Here was an ad form that showed up in search results while we were looking into for some information for another recent post on this blog:
The tagline there is “Real People, Real Security”. The first part of that is odd, do they believe other website security companies employ unreal people? The second part of that though is more problematic, since Sucuri doesn’t provide real security. That is something that is hinted at by what else is mentioned in the ad. If they could provide real security then websites using their services wouldn’t be getting malware on them that needs to be cleaned, much less repeatedly, and yet one of the things they are touting in that ad is that they provide “Unlimited Malware Cleanup”.
As we noted recently, Sucuri doesn’t present evidence, much less from evidence from independent testing, that their service is actually effective at protecting websites. So it would seem either they don’t know if they provide real security or they know they don’t provide real security, as we assume if they were actually measuring or testing to see if they provide real security they would tout the results if they were good.
There is plenty of reason to believe they don’t provide real security since as we also noted recently, it can be incredibly easy to bypass a critical piece of Sucuri’s offering, their website application firewall (WAF).
As we also noted recently, getting unlimited cleanups from Sucuri isn’t necessarily all that useful since we were recently brought in to deal with a website where Sucuri was repeatedly doing incomplete cleanups that didn’t resolve a hack.
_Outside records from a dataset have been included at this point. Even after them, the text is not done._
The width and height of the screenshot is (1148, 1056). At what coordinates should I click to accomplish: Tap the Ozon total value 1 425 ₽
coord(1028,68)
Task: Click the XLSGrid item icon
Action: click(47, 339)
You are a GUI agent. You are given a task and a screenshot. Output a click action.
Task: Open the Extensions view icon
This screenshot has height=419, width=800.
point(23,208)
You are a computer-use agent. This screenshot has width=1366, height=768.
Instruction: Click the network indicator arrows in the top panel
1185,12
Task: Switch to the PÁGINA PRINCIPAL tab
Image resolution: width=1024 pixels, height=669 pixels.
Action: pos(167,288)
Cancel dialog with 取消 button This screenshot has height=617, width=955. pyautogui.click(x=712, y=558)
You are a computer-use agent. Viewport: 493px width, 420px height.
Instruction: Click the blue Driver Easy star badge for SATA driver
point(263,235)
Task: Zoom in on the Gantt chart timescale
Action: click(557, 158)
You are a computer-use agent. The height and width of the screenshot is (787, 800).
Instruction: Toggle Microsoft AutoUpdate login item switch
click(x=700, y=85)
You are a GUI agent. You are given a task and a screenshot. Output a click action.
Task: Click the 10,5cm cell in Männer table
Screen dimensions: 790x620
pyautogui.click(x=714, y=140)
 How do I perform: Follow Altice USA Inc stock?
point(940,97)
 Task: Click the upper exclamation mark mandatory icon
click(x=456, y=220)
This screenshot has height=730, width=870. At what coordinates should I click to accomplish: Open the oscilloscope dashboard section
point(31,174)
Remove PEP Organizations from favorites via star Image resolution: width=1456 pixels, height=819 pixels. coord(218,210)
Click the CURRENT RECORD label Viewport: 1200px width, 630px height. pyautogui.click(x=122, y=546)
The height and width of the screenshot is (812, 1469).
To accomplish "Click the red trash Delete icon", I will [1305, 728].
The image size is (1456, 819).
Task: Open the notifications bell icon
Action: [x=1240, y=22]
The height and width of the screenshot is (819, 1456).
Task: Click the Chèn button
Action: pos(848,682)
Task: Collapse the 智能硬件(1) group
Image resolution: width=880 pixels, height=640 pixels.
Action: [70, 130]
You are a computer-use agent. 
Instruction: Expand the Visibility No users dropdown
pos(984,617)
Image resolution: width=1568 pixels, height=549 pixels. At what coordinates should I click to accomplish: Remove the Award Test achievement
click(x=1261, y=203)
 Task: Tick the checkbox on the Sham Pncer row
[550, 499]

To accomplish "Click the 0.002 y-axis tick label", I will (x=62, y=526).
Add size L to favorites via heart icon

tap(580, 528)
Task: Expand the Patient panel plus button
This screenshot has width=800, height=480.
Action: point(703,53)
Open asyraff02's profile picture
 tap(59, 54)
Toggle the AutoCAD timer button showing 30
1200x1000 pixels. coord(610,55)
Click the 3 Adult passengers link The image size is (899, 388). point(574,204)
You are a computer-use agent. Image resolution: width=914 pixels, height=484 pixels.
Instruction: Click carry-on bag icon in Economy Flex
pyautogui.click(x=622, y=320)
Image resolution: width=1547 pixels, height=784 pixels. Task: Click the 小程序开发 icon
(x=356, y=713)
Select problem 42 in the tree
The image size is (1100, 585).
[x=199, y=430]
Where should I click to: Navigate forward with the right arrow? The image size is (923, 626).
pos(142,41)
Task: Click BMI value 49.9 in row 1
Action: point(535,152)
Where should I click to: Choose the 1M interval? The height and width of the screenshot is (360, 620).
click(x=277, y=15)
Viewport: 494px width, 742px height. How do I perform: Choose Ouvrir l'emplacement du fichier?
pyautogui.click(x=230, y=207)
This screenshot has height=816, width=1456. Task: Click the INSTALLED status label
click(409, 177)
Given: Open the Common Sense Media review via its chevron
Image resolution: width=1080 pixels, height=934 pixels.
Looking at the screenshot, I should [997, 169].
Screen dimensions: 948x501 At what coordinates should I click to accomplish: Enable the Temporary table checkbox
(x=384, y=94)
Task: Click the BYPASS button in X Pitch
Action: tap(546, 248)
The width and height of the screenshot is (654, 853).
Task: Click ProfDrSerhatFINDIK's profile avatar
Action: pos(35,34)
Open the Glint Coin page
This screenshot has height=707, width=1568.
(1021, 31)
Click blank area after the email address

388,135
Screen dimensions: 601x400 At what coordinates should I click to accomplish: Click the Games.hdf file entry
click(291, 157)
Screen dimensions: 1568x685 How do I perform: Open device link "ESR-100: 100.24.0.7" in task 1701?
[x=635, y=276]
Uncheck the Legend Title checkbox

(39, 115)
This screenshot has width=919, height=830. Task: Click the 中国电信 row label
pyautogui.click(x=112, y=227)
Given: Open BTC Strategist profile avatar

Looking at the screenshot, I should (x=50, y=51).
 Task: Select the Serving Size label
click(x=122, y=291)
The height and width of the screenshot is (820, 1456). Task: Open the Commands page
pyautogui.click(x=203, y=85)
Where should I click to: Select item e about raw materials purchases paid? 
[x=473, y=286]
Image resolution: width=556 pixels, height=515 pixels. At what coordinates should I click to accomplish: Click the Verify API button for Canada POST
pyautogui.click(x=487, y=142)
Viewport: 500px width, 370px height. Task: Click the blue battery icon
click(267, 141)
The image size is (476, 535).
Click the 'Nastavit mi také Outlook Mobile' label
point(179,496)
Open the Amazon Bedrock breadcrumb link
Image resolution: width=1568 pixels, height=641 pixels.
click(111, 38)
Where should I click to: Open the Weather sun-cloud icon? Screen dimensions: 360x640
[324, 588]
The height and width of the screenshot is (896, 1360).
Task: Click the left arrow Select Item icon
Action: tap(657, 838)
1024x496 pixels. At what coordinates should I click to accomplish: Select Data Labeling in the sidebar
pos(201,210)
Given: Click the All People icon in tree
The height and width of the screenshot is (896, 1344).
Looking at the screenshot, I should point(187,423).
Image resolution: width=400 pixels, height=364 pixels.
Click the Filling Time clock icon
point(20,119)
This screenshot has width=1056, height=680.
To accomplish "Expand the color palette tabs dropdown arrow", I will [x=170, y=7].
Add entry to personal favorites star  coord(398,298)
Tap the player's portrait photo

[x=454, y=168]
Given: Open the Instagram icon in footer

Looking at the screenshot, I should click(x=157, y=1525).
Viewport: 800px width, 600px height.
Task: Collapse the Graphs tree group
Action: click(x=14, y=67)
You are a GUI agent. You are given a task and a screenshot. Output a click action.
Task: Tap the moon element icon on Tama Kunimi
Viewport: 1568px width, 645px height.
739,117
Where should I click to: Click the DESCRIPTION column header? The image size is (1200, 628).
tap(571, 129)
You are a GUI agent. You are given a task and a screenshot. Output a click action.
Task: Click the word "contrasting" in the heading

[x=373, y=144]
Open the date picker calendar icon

It also worth noting that while Sucuri has real people (again, who wouldn’t?), what is important is if they competent and what we have seen doesn’t point in that direction. For example, just about a year ago SiteLock was telling one of their customers that their website was clean when it seems to us that someone that hasn’t basic competency in the field would have realized that wasn’t true and the employee(s) failed to spot malicious code that we easily found on the website.